Your questions and important updates

June 11, 2010
Santiago, Chile

As I mentioned in yesterday’s subscribers-only letter, I’ve been to Chile numerous times, and I like it more each time I’m here. For this trip, which is unfortunately short, I wanted to survey the countryside to see the extent of the earthquake damage.

It’s easy to have already forgotten February’s 8.8 earthquake in Chile, roughly 500x stronger than Haiti’s.  That’s because there was scant media coverage, limited outpouring of international support, and no celebrity telethon.

While most of the world was fixated on Haiti, Chile got down to the business of picking itself up, dusting itself off, and putting itself back together… mostly by itself.

As I discussed yesterday, I think the manner in which Chileans got back to work and started functioning normally again is a real testament to how advanced and civilized this place is.  I’m absolutely convinced that the country has a very bright future.

I’ll be in Brazil later this weekend, taking in the World Cup games with some local friends and sorting out some immigration issues that I hope to be able to tell you about soon.

For now, let’s move on to this week’s questions.

First, Pat asks, “Simon, I am very interested in using a law firm outside US to start the process of internationalizing myself. I’ve run across several firms online that provide such services, but I’m curious to know whether they are legitimate.”

I’ve worked with a lot of these firms over the years, mostly because I wanted to test their integrity and competency. Some are certainly legitimate, while others are crooks. But here’s the honest truth about the whole thing-

Generally, when dealing with offshore service providers, whether they be lawyers, real estate agents, etc., the firms which come up in the top listings in Google are competent at search engine optimization, but little else.

They specialize in factory-style solutions, churning out cookie-cutter products and services that only scratch the surface of your situation.

The best offshore service providers out there keep a low profile and don’t really advertise, especially in mainstream venues. To get in the door, you have to know someone, and do a lot of homework on the ground. I’ve personally burned through dozens of offshore lawyers alone, just to be able to find the gems.

The last thing you should understand is that most of the law firms you’ll work with can’t provide the comprehensive services that you’re looking for. An attorney may be able to build a trust, but doesn’t know anything about foreign property.

Similarly, a foreign real estate agent may be able to find you a great property, but doesn’t know anything about second citizenship… and a passport facilitator doesn’t know anything about where to store your gold overseas.  And none of them understands the tax implications in your home country.

I’m currently working on a solution to this problem by pulling together several of my global contacts to provide comprehensive advisory services. This would be a single group that can give actionable advice across all areas of internationalization– property, banking, citizenship, etc. More to follow.

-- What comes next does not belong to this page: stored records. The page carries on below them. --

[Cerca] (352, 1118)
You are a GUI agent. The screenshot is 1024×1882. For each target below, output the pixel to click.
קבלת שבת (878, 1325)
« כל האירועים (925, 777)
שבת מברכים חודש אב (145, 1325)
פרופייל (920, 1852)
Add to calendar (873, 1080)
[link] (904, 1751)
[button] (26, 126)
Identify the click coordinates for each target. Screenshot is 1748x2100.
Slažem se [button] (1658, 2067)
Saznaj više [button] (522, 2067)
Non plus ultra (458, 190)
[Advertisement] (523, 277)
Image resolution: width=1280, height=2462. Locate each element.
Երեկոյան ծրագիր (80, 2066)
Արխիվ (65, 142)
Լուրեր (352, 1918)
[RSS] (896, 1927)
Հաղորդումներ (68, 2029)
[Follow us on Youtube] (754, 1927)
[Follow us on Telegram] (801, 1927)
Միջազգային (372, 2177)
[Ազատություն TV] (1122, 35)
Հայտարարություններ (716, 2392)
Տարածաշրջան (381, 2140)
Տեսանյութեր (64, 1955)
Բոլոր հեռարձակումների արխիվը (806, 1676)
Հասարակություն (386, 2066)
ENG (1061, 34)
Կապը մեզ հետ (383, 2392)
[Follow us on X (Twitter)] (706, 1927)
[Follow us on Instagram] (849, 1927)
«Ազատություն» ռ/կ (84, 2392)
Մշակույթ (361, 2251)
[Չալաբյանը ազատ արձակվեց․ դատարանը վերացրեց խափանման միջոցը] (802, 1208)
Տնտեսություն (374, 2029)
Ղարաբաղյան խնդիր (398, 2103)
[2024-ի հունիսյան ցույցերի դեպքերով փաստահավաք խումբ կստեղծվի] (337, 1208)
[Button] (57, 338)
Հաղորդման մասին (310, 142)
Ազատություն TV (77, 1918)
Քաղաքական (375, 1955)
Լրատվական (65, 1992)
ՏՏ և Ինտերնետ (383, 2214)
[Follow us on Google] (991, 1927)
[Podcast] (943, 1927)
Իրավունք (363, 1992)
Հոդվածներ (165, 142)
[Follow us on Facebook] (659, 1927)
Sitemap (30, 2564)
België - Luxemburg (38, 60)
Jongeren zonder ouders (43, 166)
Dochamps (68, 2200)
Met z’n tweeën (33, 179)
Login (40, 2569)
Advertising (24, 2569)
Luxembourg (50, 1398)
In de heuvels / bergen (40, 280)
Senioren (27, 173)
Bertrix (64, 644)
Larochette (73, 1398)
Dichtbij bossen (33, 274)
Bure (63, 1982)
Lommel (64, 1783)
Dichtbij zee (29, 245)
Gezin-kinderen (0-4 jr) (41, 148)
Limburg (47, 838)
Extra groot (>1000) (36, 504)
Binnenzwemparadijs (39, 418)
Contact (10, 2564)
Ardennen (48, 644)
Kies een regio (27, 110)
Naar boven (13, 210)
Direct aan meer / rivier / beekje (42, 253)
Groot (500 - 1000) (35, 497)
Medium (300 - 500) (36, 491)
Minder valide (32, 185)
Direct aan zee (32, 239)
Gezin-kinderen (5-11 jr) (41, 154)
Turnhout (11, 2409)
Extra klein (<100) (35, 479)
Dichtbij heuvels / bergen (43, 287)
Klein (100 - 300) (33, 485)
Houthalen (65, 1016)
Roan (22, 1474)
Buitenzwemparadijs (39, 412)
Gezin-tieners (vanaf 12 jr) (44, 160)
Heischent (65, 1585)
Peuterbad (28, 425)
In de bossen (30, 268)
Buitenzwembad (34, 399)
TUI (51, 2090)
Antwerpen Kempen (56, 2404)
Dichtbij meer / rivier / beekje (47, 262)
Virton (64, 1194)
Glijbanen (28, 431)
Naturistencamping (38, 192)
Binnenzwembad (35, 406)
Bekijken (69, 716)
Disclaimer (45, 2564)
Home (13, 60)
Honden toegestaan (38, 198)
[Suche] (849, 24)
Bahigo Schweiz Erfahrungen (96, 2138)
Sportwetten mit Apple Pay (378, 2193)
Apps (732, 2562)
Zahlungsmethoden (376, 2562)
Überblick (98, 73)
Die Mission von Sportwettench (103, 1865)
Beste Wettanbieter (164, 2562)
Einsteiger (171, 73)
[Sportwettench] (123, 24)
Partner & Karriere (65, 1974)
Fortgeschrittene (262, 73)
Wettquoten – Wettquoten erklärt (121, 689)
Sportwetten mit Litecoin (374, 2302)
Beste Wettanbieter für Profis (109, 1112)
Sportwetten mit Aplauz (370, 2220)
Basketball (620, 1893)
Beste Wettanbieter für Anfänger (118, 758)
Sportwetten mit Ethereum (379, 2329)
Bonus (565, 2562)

Next, Richard asks, “What do you think of Nevis versus Panama for incorporation?”

The most popular corporate entities of both jurisdictions offer similar benefits– neither jurisdiction taxes domestic corporations on foreign income, neither requires annual reporting, and both offer bearer share entities.

There are, however, substantial differences that you should be aware of– Nevis is a British common law jurisdiction. For most foreigners, this is much more comforting than Panama’s civil law system should you ever get dragged into court.

Also, US taxpayers should know that Panama is on the IRS ‘per se’ corporation list; Nevis is not. This means that a Panamanian SA will always be considered a corporation for US tax purposes.

Consequently, if you operate a Panamanian company that has US tax liability, the IRS will tax both the corporation and shareholders on profits. A Nevis company can elect to be taxed as a partnership, eliminating the double taxation.

If the company has no US tax liability, however, then this difference is of little significance.

Next, Barry writes, “Simon- regarding the social housing program you discussed in Panama, I’m concerned that the government will create artificial demand for housing and spur a bubble, similar to what happened in the US. Thoughts?”

You make an excellent point about governments’ ability to create bubbles. But the hard numbers in Panama make a very compelling case for supply and demand– quite simply, there are roughly 50,000 housing units needed for lower/middle class Panamanians.

Most banks and local developers are happy to ignore this market and focus on overpriced gringo projects. As such, the government is providing incentives to help close the gap.

Several years from now, there may be a bubble in this segment… but for now, I think Panama social housing is one of the strongest real estate opportunities in the western hemisphere.

To learn more, the best person to speak to about it is Ulrich Schwark, a German real estate professional in Panama who develops these properties.

Lastly, I need to update you about the proposed tax changes in Uruguay. A few weeks ago, the Uruguayan government began discussing new legislation that would tax residents on their foreign assets and income– clearly a negative for anyone thinking about establishing Uruguayan residency.

The government has since clarified that it only intends to tax citizens, not residents. This still seems like a negative, in my opinion, since many expats want to move to Uruguay in order to obtain a second passport.

For now, the changes are just propositions and have not been ratified… so we can bring up the topic again once the new tax code is finalized.